CN: We made up that “moonlighting” gig to get the experience playing night after night and also giving us money to record our own music by day. If you’re doing classic material it can’t help but become part of your subconscious musical self. It comes out in your writing even when you don’t know it.
DB: Your first album was self-produced, and featured “Love Is The Subject” and “Wendy Under The Stars” which were minor hits. What steps did you take to break out of the cover band world and into the world of recording your own songs?
We were never in “the cover band world” really. We were an original band that invented an alter-ego to have fun and earn money. We didn’t even use our own names in that band. For us it was not about breaking out of that trap. It was always about working our asses off at writing and recording and using whatever means we could to do that. We were recording our own songs before we started the Dawn Patrol. All our albums have been self produced save for Bedbugs in 1993 that we shared that role with Jim Rondinelli. We used our own money to learn how to record ourselves.
DB: At one point, you served as a backing band for Warren Zevon, a singular songwriter and unique voice. How did being a support to another artist of his stature affect your own artistic trajectory?
CN: It was wonderful. He was a great mentor and friend. It gave us a taste of what was ahead of us and exposed us to a lot of people who liked music for music’s sake. It was our first tour on an actual rock tour bus. We miss him. He shared our dark sense of humour and love of the written word.
DB: At one point, the band was involved in the soundtrack of the Kids In The Hall movie Brain Candy. And later on, you wrote the theme to the TV show Corner Gas. Then, there’s the video for “Heterosexual Man”, and Dave Foley in a dress. What is the connection between the band’s music and Canadian comedy?
CN: We just love comedy. At one point in 1991 we crossed paths with the Kids in the Hall and we shared a way of looking at the world. There was an instant friendship that has lasted until this day.
DB: Let’s talk about “Someone Who’s Cool” which is kind of an anthem to insecurity and feeling like a fraud, and one of your most recognized songs to date. It’s kind of an anti-rock star song, while at the same time, it really rocks. How deliberate was that contrast?
CN: I think that song is one of many of our songs that examines an uneasiness with “putting on airs”. We tend to wrap uncomfortable ideas in nice melodies so the medicine doesn’t taste as bad.
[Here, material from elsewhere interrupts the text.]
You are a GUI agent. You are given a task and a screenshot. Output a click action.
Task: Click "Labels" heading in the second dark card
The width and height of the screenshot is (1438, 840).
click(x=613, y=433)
That contrast isn’t deliberate at all. We ARE those people. We love good melodies, crashing guitars and poking around with darkly funny and absurd ideas. We just put them together like that because we have no choice.
DB: There’s a “karaoke” version of the song that fans can play on your official site, with the instructions “send us YOUR versions”. Any impressive ones that stand out in your mind so far?
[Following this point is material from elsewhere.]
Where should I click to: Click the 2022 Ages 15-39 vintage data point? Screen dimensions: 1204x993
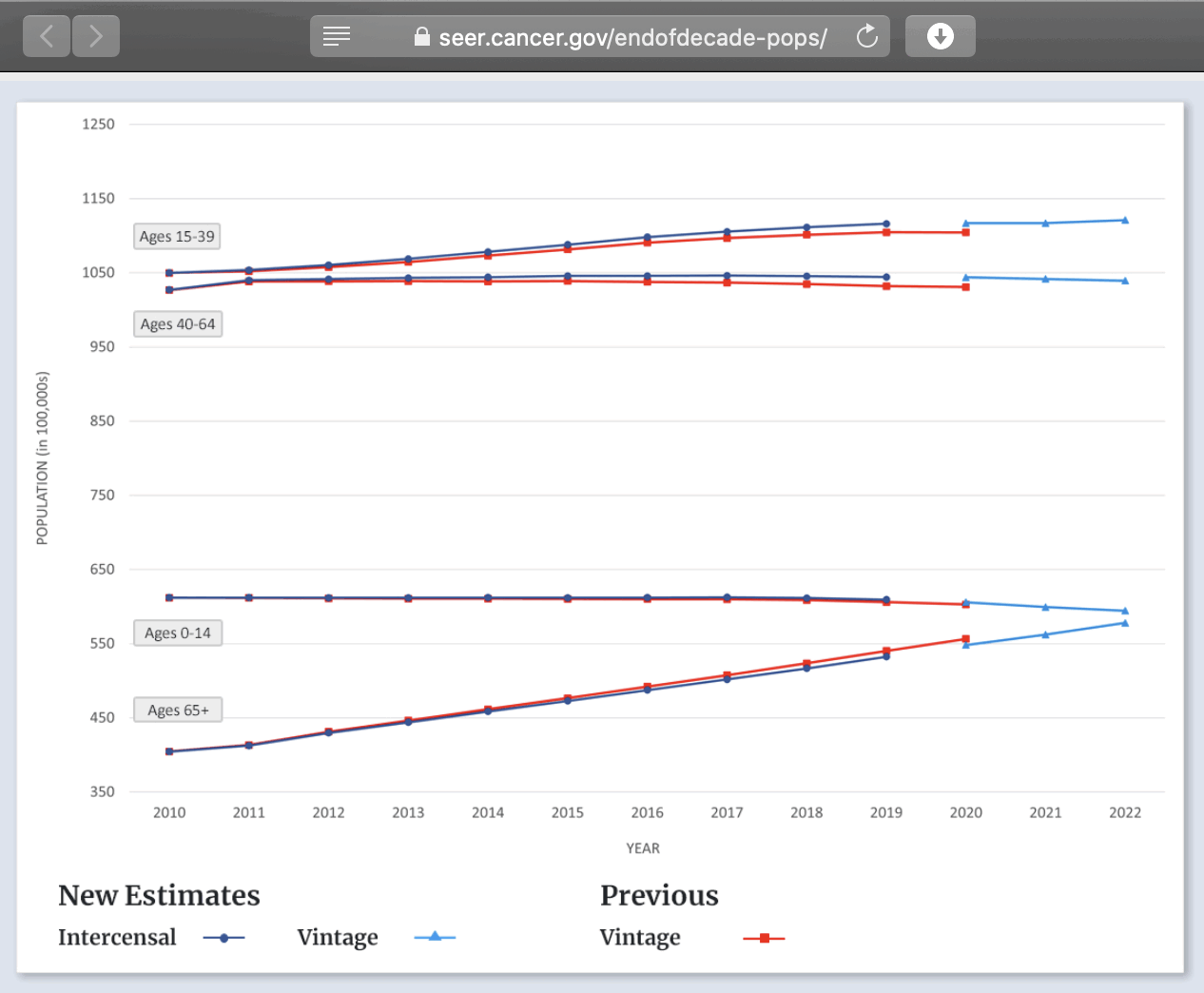click(x=1125, y=221)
CN: We’re waiting for YOURS!
Odds currently have a new EP out The Most Beautiful Place In The World, which you can learn about and buy on their official website.
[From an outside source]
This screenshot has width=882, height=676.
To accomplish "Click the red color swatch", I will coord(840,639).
The band will be playing SHOREFEST, a free concert in conjunction with the Celebration of Light on August 2, 2014 on the English Bay stage, starting at 7PM. The event stretches over three days, on July 22, July 30, and the August date on two stages at Sunset Beach and the aforementioned English Bay. In addition to Odds’ set, 54-40, The Sheepdogs, Spirit of the West, and Current Swell will make appearances, along with other acts.